Re: "Tories cut Labour spending pledge"



On 2008-11-19 14:36:20 +0000, "Jerry" <INVALID@xxxxxxxxxxxxxxx> said:


"Robert" <coppercapped@xxxxxxxxxxxxxx> wrote in message
news:2008111914004050073-coppercapped@xxxxxxxxxxxxxxxx
<snip>

As the private companies before 1947 made profits, even if only
just, then a very good case could be argued that the root cause (as
one likes to call it these days) of the current situation was the
nationalisation of the railways in the first place.

That could well be the case, the mistake was to go back to a sort of
[1] pre 1923 position rather a pre 1948 position, the problem is that
the railways are now less efficient (with a few notable exceptions)
that they were in the nationalised period! Railway privatisation has
been well and truly a dogs breakfast...

[1] even worse though as the TOCs don't actually own their routes,
track and *all traffic* etc.

It was no mistake. Several studies of the privatisation process have been published, one of which I have quoted in another thread, in which the reasoning for the selected structure has been explained. One of the most important was to open up another route for investment in the railway because, as has often been explained here and in other places, the money that governments have to spend is limited[1] and a large capital inflow was required to update the system's infra-structure and rolling stock. This being the case a structure was sought to make this possible.

Returning to a 'Big Four' structure would simply have meant that BR would have been, in effect, quartered. This was the first model examined but no investors were found who were interested to buy such a railway for, essentially, two reasons:
(a) the amount of capital required to buy a quarter of the railway system would have been very large - this amount had to be calculated on the basis of the cost of replacing the infrastructure or the value of the land - if it had been a normal commercial transaction the government would have had to /paid/ the potential purchaser to take it off the government's hands as the railways were loss-making and were not a 'going concern'.
(b) if the system was to continue much as before (a political imperative) continuing government support would be necessary. Adding unknown political risk (possible near-term changes in the political complexion of the government and the consequent expected changes in the framework in which the railways operated, changes in subsidies, the expected involvement of government in the management because of the 'he who pays the piper calls the tune' principle, etc.) to uncertain commercial risks, meant that many organisations ruled themselves out.

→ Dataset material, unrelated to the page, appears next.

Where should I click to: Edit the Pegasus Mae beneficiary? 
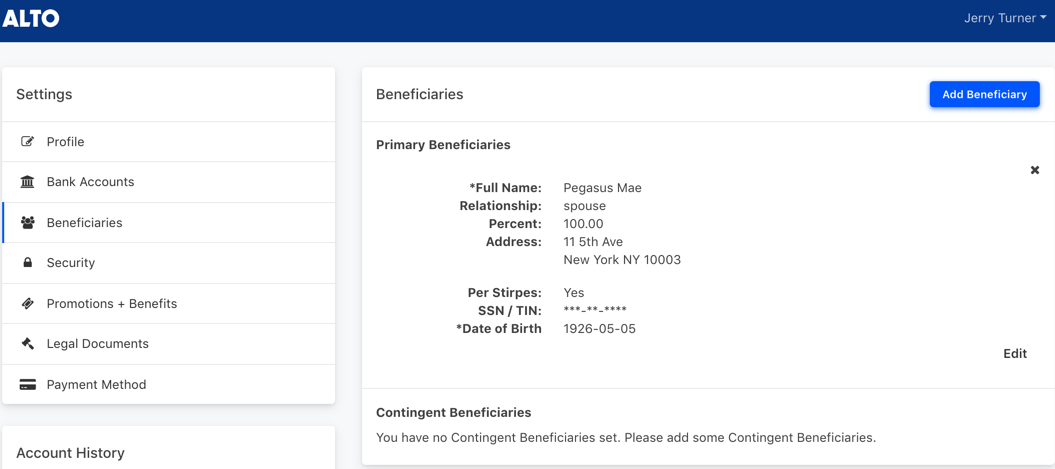[1015, 354]
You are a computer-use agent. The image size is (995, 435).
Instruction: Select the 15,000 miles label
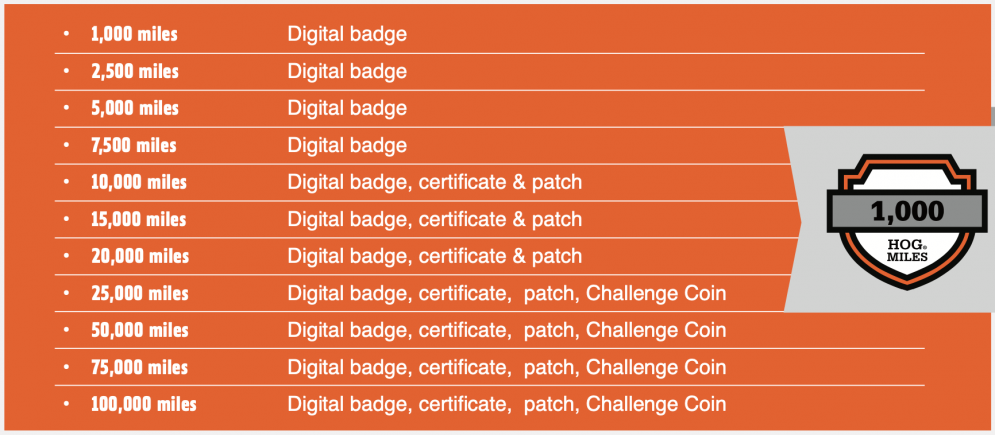tap(139, 219)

Thus, slowly, the structure of an infra-structure company (initially to be retained by the government), an operational leasing structure for the rolling stock, separate maintenance organisations, sale of the freight businesses and 'franchised' passenger train operations was evolved. The franchises were intended to be the method by which the cost of the railway would be minimised - by competition at franchise renewal. The subsidies were intended to reduce over time. Government investment was to have been restricted to the infrastructure, so road and rail investments were to have been prioritised on the same basis by the Ministry of Transport/Treasury.

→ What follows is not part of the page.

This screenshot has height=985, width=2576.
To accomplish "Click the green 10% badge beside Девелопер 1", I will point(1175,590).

Of course it never worked out like this. The infrastructure company was sold first rather than last and a government of a different political complexion was elected. The new government had no political reason to want to show that its predecessors might have got it right and that the inherited structure may have been successful: by accident or design it relegated transport to the lower part of its list of priorities. The accidents at Southall, Ladbrooke Grove and Hatfield were grist to the mill. By withholding payments due to Railtrack after Hatfield, the Government forced the company into administration. During this period it would seem that financial control was lost. The Government did not during this time investigate alternative structures, such as geographically or line-of-route based infrastructure companies, but in effect resurrected Railtrack as Network Rail with the shares held by the Government.

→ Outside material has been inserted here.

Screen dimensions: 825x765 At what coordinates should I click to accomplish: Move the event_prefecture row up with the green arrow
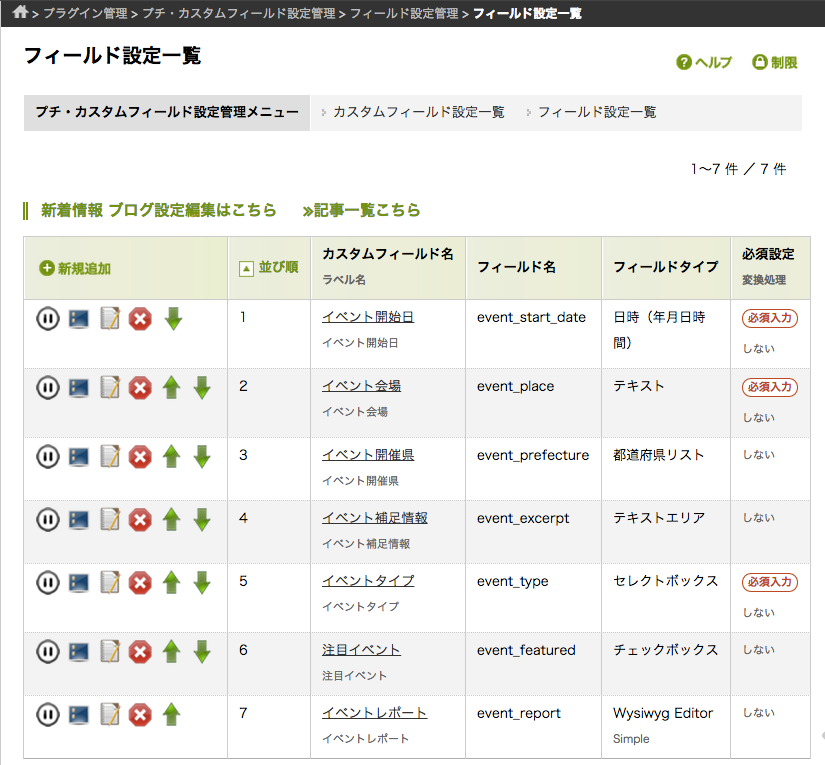(171, 457)
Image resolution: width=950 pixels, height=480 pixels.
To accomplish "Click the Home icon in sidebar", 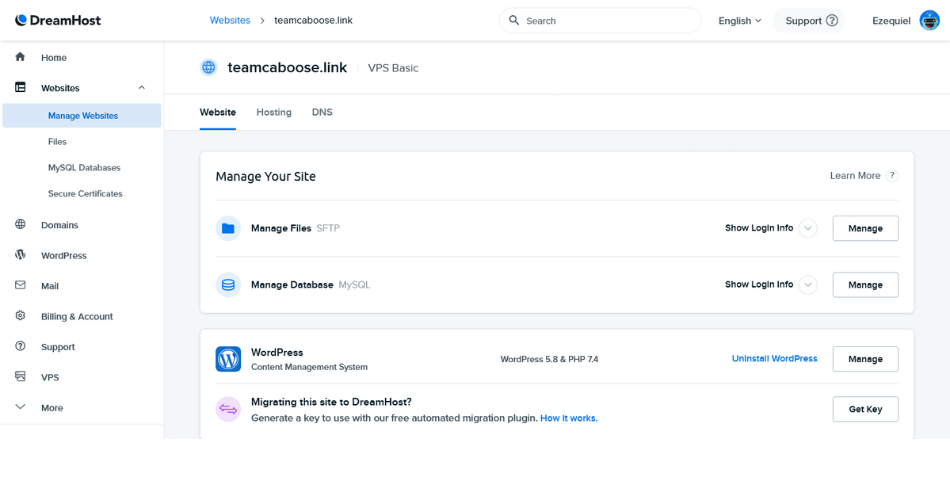I will pyautogui.click(x=20, y=57).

Regarding 'efficiency', the financial 'efficiency' as a whole is not as good as the last days of BR for reasons I have tried to explain above, but in terms of 'operating' efficiencies' (passengers carried/year, passengers/employee, train miles/track mile, freight lifted per employee, etc.) the current set-up is well ahead of the old.

[1] This is still true, even under the current circumstances although the Goverment would like you to think that it is not.